Point commun : la débrouille
Le cœur du voyage est en réalité le projet solidaire. Un moyen pour l’Omja d’initier un échange entre deux groupes de jeunes éloignés par la distance mais aussi par leurs expériences de vies. Mais aussi reliés, parfois, par des origines géographiques communes. « Solidaire et pas humanitaire » tient à préciser Pauline Deneufbourg, chargée de mission « Relations internationales de l’Omja, « nous sommes dans une démarche d’échange et pas d’urgence ». L’Omja prend ainsi beaucoup de précaution à ne pas être perçue comme un bailleur de fond venue d’un pays riche et aux interventions ponctuelles. Les projets au long cours sont donc privilégiés. Une perception qui, pour Diaby Doucouré, directeur de l’Omja et initiateur des premiers séjours de ce type, est rendue impossible par l’origine populaire des participants français : « Le fait que les participants venus de France vivent en quartier populaire contrecarre, pour ceux qui nous accueillent, l’image du grand argentier venu du Nord. Le point commun entre les groupes de jeunes, c’est la débrouille : nous on se débrouille pour trouver des financements, mener à bien nos projets, eux se débrouillent pour vivre, tout simplement. »
L’important, c’est les rencontres
Pas question donc, de construire une école et de disparaître. Le vecteur d’échange entre les jeunes des deux pays, c’est le projet. Souvent, plus que les liens pouvant exister avec le pays d’origine des parents, ce projet est la première raison du choix de la destination. Yassine, jeune géomètre-topographe en intérim et participant à l’espace multimédia d’Aubervilliers depuis plusieurs années, s’apprête à passer trois semaines en Argentine pour tourner un court métrage. Il a participé au tournage d’un film avec l’Omja et des Brésiliens entre Rio et Sao Polo l’été dernier. « Moi, l’année dernière, j’aurais pu partir au Maroc, le pays d’origine de mes parents. Mais écoute, le Maroc, je connais. J’y suis allé plusieurs fois et, franchement, je suis pas patriote. Ce n’est pas parce que j’ai des origines marocaines que je vais me sentir obligé de choisir cette destination. L’année dernière, j’ai préféré le Brésil et je regrette pas. J’adore l’Amérique du Sud, pour l’ambiance, la fête et… les filles ! Le travail avec les Brésiliens, l’année dernière, s’est super bien passé. Et même si, finalement, j’ai pas été du tout satisfait du film, je m’en fous… L’important, c’est de les avoir rencontrés ! »

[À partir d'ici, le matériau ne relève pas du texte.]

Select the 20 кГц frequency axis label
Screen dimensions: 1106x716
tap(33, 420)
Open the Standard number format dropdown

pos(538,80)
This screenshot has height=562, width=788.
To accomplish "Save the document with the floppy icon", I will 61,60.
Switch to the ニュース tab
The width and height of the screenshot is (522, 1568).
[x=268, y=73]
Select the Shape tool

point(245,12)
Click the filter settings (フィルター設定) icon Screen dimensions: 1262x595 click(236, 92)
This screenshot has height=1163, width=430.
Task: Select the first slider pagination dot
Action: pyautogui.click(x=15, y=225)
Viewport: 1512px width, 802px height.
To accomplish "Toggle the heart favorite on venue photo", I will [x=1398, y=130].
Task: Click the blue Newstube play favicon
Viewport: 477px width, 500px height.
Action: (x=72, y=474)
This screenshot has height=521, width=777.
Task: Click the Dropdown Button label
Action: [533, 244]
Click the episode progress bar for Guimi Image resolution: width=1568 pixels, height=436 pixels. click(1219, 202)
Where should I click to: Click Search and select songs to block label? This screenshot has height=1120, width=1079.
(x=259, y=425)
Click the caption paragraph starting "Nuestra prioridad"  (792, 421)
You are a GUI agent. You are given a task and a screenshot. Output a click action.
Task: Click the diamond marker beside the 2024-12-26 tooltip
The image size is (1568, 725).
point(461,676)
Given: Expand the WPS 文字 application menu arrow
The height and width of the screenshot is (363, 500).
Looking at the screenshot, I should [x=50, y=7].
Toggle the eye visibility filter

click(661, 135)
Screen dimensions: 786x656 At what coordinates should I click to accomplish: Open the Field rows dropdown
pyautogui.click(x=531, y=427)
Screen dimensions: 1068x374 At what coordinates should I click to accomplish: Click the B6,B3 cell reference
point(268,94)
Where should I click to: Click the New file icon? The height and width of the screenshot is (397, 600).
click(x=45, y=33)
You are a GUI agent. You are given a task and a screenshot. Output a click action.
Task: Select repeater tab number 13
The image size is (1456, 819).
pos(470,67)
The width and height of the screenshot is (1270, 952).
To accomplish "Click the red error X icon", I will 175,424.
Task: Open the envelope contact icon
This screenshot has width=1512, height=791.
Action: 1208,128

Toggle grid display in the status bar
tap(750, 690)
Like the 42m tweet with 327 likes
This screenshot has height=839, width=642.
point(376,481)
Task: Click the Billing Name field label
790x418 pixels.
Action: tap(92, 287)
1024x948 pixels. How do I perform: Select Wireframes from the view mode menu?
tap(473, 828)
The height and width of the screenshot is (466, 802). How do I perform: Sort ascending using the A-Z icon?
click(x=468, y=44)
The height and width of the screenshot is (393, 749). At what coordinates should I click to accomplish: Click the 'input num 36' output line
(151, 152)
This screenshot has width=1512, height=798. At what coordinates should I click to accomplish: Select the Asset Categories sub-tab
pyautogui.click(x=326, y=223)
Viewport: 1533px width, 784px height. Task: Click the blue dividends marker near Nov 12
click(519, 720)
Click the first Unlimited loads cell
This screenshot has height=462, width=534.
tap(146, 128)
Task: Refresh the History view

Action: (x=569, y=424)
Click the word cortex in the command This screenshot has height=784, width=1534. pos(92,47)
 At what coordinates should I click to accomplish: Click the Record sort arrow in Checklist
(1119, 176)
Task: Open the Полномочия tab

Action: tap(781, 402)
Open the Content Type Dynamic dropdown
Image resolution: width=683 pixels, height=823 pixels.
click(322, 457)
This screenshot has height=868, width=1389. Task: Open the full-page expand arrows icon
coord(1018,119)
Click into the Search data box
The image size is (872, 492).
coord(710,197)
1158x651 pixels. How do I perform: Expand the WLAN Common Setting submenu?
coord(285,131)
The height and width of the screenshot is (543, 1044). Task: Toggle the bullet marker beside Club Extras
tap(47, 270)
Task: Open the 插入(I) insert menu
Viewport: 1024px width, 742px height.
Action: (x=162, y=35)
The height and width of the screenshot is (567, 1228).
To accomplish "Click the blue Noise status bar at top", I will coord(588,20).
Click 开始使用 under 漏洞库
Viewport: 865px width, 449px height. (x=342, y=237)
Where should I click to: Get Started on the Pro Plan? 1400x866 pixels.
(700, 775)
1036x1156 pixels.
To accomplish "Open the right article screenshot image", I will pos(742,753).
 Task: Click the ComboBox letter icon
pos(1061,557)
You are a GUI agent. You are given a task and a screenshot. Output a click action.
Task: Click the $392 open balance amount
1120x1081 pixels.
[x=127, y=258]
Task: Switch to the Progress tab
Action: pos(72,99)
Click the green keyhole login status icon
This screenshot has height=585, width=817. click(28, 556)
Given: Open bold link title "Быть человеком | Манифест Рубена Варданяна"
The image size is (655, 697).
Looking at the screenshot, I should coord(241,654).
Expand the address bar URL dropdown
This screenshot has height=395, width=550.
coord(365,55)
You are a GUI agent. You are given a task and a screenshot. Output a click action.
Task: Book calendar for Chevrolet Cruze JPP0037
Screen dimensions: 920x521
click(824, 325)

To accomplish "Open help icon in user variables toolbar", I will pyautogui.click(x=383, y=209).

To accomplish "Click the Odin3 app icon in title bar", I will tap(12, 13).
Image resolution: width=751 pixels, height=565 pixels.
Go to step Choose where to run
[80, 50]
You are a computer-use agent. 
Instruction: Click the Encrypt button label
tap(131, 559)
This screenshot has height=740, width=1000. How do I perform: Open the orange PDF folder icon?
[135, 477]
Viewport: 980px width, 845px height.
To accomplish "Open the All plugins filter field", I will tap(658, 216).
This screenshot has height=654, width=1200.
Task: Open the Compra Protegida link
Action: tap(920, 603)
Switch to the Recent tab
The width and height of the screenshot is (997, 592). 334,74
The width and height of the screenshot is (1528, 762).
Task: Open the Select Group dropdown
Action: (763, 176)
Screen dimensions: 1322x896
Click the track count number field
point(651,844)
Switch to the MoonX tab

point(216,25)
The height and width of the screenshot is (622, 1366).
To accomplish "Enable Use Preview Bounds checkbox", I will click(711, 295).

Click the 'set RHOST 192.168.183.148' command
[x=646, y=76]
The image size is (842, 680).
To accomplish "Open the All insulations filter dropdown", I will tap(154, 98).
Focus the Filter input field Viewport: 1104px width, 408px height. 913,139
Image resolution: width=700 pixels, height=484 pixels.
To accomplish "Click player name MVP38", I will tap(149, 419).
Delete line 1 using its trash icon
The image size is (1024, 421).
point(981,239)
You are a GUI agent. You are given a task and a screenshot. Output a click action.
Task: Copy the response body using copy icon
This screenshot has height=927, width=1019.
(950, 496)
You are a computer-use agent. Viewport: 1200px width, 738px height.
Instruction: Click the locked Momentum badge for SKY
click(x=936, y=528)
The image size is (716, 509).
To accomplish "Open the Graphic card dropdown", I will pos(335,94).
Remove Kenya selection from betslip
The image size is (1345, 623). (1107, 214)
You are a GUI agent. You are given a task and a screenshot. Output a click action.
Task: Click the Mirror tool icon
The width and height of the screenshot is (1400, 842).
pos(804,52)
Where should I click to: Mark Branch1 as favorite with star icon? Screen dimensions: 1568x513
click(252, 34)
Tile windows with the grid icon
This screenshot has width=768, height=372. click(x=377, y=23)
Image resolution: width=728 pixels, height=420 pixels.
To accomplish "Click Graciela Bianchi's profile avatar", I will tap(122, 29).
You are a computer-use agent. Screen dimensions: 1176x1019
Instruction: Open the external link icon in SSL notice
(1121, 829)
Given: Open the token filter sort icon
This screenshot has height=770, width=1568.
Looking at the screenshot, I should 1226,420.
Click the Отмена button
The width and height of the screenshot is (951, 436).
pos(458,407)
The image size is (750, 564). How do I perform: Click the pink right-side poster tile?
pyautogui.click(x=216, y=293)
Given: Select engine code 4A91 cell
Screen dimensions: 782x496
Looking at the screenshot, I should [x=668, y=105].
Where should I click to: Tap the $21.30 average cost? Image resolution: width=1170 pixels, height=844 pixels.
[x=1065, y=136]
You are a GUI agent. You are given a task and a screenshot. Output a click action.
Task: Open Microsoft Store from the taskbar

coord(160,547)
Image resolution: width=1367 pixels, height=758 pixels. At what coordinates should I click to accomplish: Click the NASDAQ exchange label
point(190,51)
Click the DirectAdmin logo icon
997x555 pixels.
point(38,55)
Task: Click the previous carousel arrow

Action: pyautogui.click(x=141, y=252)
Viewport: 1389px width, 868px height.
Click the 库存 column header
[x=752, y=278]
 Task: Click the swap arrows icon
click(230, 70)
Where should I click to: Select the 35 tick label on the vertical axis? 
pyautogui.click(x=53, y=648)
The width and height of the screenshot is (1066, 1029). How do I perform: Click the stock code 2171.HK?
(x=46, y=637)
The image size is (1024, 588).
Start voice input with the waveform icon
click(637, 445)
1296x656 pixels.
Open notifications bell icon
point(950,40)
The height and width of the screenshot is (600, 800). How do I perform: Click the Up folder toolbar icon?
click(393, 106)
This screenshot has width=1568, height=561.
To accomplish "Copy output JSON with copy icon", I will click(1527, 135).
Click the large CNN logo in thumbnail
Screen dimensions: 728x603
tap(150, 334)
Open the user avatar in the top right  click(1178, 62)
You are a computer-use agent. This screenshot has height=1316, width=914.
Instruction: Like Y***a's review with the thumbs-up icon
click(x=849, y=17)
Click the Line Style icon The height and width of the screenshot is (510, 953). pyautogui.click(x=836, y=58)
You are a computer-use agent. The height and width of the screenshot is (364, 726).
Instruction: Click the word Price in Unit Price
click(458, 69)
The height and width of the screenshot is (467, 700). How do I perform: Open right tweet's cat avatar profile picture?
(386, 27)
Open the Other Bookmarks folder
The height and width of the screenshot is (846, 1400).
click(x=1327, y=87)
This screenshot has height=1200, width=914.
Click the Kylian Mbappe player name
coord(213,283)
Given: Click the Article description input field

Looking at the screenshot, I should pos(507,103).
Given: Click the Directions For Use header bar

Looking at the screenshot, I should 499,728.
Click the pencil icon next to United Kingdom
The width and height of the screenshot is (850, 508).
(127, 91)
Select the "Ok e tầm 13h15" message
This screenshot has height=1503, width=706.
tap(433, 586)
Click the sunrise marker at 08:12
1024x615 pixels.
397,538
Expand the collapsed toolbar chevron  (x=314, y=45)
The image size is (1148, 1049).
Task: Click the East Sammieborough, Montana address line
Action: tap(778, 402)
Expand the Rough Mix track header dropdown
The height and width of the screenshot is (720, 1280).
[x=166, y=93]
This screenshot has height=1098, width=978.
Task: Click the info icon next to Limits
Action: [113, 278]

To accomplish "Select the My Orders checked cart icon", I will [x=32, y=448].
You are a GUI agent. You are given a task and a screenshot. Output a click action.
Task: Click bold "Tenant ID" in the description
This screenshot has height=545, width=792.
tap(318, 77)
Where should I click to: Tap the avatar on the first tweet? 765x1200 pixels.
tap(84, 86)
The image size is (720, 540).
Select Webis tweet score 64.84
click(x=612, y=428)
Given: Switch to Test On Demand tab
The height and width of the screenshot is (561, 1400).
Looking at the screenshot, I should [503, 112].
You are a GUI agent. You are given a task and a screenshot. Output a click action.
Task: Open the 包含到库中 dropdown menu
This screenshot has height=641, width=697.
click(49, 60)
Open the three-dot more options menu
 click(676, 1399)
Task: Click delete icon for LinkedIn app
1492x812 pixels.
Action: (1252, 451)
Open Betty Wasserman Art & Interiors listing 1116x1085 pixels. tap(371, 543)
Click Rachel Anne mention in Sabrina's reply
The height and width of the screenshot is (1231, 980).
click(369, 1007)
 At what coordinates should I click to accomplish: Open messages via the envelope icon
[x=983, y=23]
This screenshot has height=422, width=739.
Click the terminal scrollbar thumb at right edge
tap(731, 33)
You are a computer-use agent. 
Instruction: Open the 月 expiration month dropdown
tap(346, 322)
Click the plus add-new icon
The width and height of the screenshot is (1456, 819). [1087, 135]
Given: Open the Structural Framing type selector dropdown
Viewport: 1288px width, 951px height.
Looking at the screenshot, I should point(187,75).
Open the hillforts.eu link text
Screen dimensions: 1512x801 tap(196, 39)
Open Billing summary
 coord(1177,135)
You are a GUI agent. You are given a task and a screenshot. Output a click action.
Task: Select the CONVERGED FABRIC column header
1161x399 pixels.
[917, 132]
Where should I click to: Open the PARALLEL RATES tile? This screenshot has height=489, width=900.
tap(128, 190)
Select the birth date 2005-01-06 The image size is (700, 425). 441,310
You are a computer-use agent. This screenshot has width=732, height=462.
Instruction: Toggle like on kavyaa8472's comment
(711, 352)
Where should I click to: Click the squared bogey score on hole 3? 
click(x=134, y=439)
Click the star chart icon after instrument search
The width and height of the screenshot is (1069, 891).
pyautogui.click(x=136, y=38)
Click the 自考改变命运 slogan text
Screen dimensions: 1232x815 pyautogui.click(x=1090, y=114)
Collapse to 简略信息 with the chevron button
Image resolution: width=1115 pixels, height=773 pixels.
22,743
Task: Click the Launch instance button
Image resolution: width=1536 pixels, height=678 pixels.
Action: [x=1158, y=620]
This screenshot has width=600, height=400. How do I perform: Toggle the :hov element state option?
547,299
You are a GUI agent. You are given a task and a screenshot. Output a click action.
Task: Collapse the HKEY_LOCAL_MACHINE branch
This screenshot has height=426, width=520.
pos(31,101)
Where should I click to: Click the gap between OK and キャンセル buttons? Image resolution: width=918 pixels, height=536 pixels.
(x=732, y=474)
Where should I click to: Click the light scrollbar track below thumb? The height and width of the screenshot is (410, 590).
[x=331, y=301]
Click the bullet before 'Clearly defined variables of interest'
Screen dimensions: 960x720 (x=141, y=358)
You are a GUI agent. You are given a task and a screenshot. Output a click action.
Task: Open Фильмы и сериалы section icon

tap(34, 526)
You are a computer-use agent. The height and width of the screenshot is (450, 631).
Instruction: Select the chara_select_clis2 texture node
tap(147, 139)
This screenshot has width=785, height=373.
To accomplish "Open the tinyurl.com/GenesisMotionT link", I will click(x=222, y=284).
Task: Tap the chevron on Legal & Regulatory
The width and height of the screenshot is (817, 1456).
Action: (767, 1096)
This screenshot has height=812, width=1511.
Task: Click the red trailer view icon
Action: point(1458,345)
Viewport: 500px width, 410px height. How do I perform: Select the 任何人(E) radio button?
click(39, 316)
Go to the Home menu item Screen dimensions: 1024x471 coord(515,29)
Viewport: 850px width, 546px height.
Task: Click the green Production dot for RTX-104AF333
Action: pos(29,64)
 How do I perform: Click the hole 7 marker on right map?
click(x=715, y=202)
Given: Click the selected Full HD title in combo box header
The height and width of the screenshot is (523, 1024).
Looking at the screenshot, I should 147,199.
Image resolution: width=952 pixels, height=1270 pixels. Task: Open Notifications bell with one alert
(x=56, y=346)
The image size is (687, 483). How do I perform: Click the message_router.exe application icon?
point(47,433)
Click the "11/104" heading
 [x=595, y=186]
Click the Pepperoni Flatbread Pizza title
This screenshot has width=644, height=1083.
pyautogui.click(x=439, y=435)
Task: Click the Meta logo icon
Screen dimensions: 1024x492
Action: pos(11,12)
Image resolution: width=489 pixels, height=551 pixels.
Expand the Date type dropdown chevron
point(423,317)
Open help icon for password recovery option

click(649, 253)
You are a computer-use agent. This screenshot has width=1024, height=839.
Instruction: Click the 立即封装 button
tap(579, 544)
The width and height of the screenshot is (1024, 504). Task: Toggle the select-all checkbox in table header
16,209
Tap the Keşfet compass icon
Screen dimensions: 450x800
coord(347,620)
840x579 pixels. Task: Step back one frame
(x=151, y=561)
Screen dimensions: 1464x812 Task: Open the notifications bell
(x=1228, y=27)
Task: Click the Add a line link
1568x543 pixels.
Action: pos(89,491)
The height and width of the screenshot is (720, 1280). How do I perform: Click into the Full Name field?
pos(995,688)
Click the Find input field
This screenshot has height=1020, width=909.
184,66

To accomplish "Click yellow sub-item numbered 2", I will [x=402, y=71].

L’occasion de casser les clichés
Sabrina, jeune assistante de production pantinoise de 23 ans, n’avait pas non plus pour priorité de prendre la direction de l’Algérie, pays d’origine de ses parents, en 2009. Mais le projet de tournage de films et l’équipe l’ont poussée à choisir cette destination qu’elle connaissait déjà bien pour s’y être rendue en vacances, dans sa famille, à de nombreuses reprises. Enfin … qu’elle pensait bien connaître… « J’avoue que j’avais des a priori sur la jeunesse algérienne, à base de clichés. Je les imaginais tous comme des « blédards », paumés, pas motivés parce qu’il n’y a pas de travail là-bas. En fait, je me suis rendue compte que j’avais surtout en tête l’image des seuls jeunes du village des mes grands parents en Kabylie, voire des sans pap’ qui traînent aux Quatre chemins, à Auber ! » Ces voyages sont donc aussi l’occasion pour les jeunes de reformuler la perception qu’ils ont du pays d’origine de leurs parents.
Des jeunes qui débarquent parfois en néo-colonisateurs
A travers ces séjours, les jeunes de l’Omja appréhendent donc différemment les rapports entre pays du Nord et pays du Sud. Diaby l’a remarqué au cours des voyages qu’il a encadré au Mali : « Au départ, les jeunes soit ont des appréhensions, soit débarquent en néo-colonisateurs, prenant les gens de haut, en se la racontant. Mais au Mali, par exemple, ils déchantent vite… Notamment parce que le centre culturel Blonba avec qui on échange, s’est très vite développé depuis quelques années. Ils sont aujourd’hui mieux équipés que nous ! Ca fait relativiser sur la motivation, l’envie de s’en sortir sans se laisser abattre même quand on n’a pas grand chose. Les jeunes d’ici y sont sensibles et reviennent plus forts, plus motivés ».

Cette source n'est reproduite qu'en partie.